Exaltam figuras execráveis como Bolsonaro, Moro e Dalanhol, três notórios meliantes despudorados, que por pouco não destruíram por completo a soberania deste país, vendendo nossa dignidade e nossas riquezas à sanha colonialista dos emissários do Império. Tratam Lula com epítetos maldosos, injustos e covardes, insistindo em fake news há muito derrubadas, mas vomitando a cada frase o preconceito de classe que jamais lhes permitiu aceitar um nordestino oriundo da classe operária como supremo mandatário do seu país. “Burro”, “nove dedos”, “cachaceiro” é como expressam seu despeito, revelando que as justificativas para odiar o presidente descrevem muito mais a si mesmos do que ao próprio Lula.

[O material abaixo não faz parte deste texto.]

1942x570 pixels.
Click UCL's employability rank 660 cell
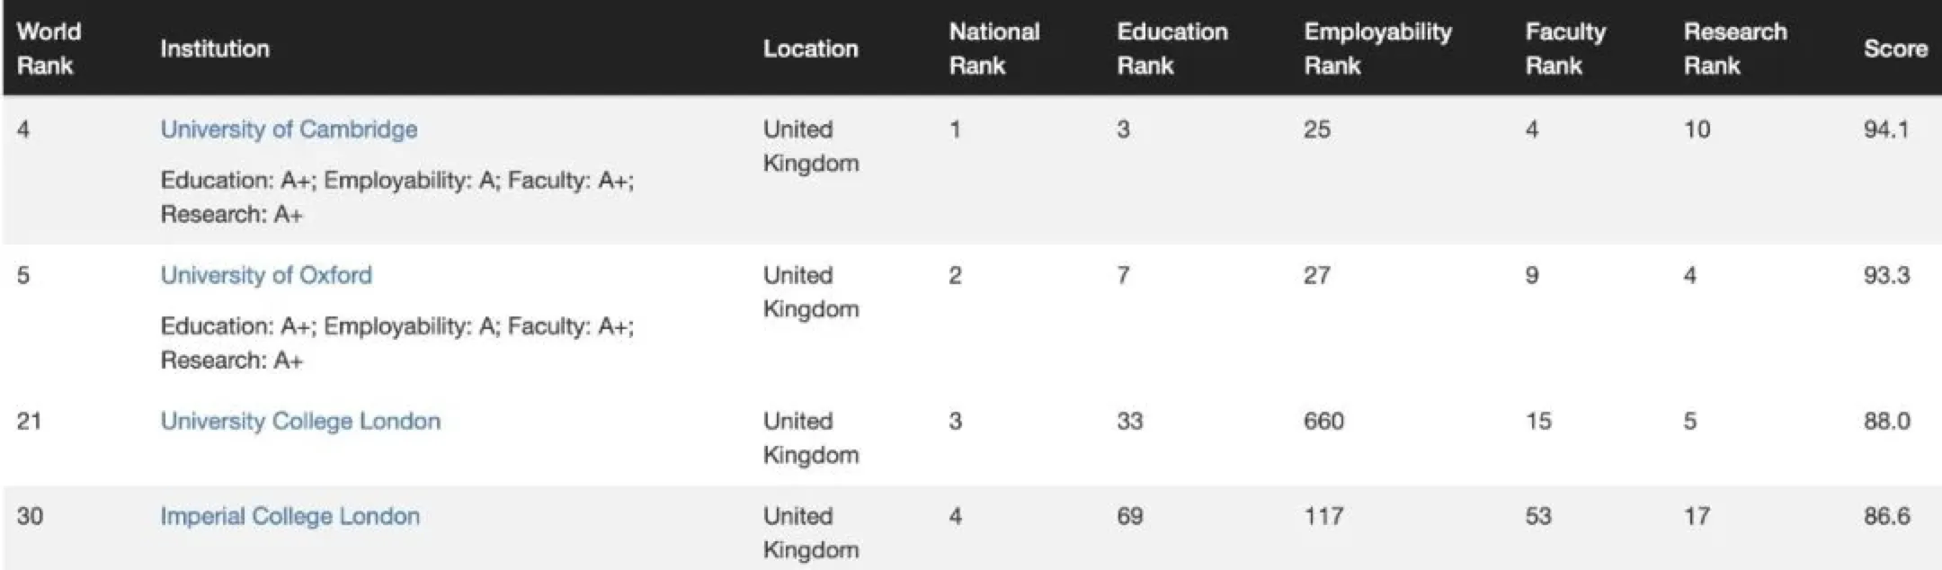pos(1323,421)
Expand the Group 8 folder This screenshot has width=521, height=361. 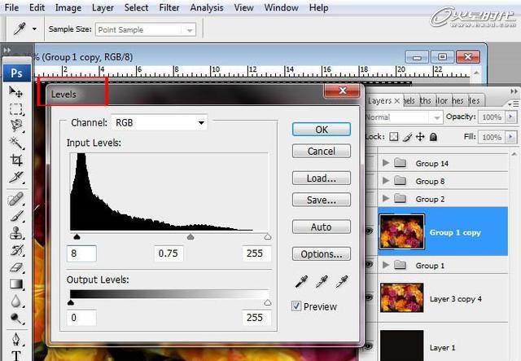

Minha geração é composta por velhacos ranzinzas, ressentidos, egoístas e conservadores. Falsos puritanos, defensores das ditaduras, apoiadores de Israel, violentos e antidemocráticos. Os anos de chumbo não marcaram em suas almas qualquer lição duradoura de valor, e sequer a velhice os ensinou a esconder seus preconceitos mais infames. Por fim, não me venham dizer que “no meu tempo é que era bom“, pois se a minha época juvenil produziu tantos velhos de camisa da CBF e tantas senhoras de laquê com palavras de ordem racistas ela não pode ter sido boa.